Ms Kish put her good faith in her attorney and her decision was to be judged by JUDGE alone. That in itself seems to be the strongest basis of the family of Ms Kish quest for justice. The testimony of one Ms Faith Watts is extremely relevant and somewhat been suppressed by the family that wants the public to support Ms Kish in her quest for her *freedom* from being wrongly convicted.
Contacting cbc I have done, requesting a indepth investigation. On behalf of the family as they requested.
Having a Supreme Court panel of Judges reverse a sitting Judges verdict is near impossible. Having done same, I expect they will not overturn on conditions the family of Ms Kish has supplied to the public.
I am sure MsKish would take back that whole night entirely if she could. I am certain Mr Hammonds family will never wake a day and not feel the loss they have endured.
This is beyond a persons comprehension unless you have sat in ones shoes.
It is a lengthy , expensive process, emotionally and physically draining to both families. Ms Kish now no doubt realizes the truth speaks for itself. She wishes I am sure she had of taken the stand/choosen a jury of her *peers*.
But she didnt! Mr Hammonds family suffers a loss unspeakable.
The People Have Spoken.

When Innocent People Get Convicted of Murder

Innocent people who get convicted of murder often end up serving longer sentences than those who are actually guilty (as opposed to "guilty") of the crime they are alleged to have committed. This is because part of a prisoner's "rehabilitation" is "taking responsibly" for the crime that put them in jail in the first place, apologizing to the victim's family and making other acts of contrition.

Prisoners who maintain their innocence thus get caught in a catch 22: as far as the "justice system" (sic) is concerned, such prisoners have been lawfully convicted and maintaining their innocence (even if they actually are) is considered proof that they are not "rehabilitated" and must spend more time in jail, which in Kish's case could be the rest of her life.

I just wonder how many wrongfully convicted people have been forced to confess to crimes they did not commit as the cost of getting out of jail.

I wish Nicole, her family and friends all the best in dealing with this injustice.
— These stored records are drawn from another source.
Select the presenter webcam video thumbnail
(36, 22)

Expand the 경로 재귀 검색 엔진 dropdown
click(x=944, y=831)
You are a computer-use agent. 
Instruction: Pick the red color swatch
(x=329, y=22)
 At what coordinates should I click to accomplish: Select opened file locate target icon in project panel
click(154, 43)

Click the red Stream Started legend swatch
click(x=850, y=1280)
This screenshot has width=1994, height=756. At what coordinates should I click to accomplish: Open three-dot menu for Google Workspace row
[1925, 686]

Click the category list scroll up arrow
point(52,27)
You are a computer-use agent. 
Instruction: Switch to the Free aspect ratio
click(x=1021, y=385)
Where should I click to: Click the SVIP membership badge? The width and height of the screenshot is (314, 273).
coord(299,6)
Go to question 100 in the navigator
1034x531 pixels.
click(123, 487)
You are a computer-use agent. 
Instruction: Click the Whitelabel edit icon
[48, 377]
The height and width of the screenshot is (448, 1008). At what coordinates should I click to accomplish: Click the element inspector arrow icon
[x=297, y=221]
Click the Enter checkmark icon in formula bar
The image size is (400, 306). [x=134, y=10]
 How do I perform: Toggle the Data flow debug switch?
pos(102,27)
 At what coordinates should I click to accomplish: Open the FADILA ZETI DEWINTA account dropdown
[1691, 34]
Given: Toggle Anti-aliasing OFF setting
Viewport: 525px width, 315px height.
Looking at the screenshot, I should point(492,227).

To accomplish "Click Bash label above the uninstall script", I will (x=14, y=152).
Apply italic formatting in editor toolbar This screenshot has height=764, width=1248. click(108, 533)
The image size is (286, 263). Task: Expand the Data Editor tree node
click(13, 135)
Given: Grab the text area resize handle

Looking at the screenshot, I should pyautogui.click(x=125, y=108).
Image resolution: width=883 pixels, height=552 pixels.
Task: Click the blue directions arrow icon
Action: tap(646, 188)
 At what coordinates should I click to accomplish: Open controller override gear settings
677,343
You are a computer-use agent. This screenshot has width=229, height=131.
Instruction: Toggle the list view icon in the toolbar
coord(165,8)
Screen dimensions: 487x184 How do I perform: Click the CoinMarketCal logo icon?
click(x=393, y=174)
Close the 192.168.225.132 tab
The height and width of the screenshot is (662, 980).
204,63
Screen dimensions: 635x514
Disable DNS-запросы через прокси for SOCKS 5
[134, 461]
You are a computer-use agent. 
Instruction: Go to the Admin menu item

Excellent article. I'm not

Excellent article. I'm not from that area so I was unaware of her case. This type of reporting is necessary for transparency, to allow us to see how people get railroaded and because of her political activism as well. Being charged with murder is heavy. If this woman is unable to appeal her case, (such as the Ojibway man John Moore who spent over 10 years for a murder he didn't commit and over 20 years since trying to clear his name) this will mean that this woman will be living with a Life Sentence. So even if she is released back into the outside community after 12 or plus years, she'll be on parole for Life... and you don't have to do crimes to get pulled back inside. Lack of Transparency is all it takes... not telling your parole officer who you're sleeping with, or what you did on Friday night, if they ask.... This is totally messed up!! My heart goes out to her, but she needs more than that. This could be you, this could be me.

Convicted by the Media

Read more about Judge Nordheimer here. He threw out this case which involved 6 Police Drug Squad officers. His decision was overturned on appeal. The cops are back in court facing the charges of Beating up drug dealers and stealing their money. Shaking down bar owners for protection money. Extortion, obstructing justice, assault, theft, perjury, corrupt practices.
Someone needs to investigate Judge Nordheimer.



Grateful for this info.

convicted by the media

Our system is biased and heavy handed. We must stand up to it in order to create accountabilty, awareness and change. Support all fighting for change. ''A great article- hope there is a follow up soon.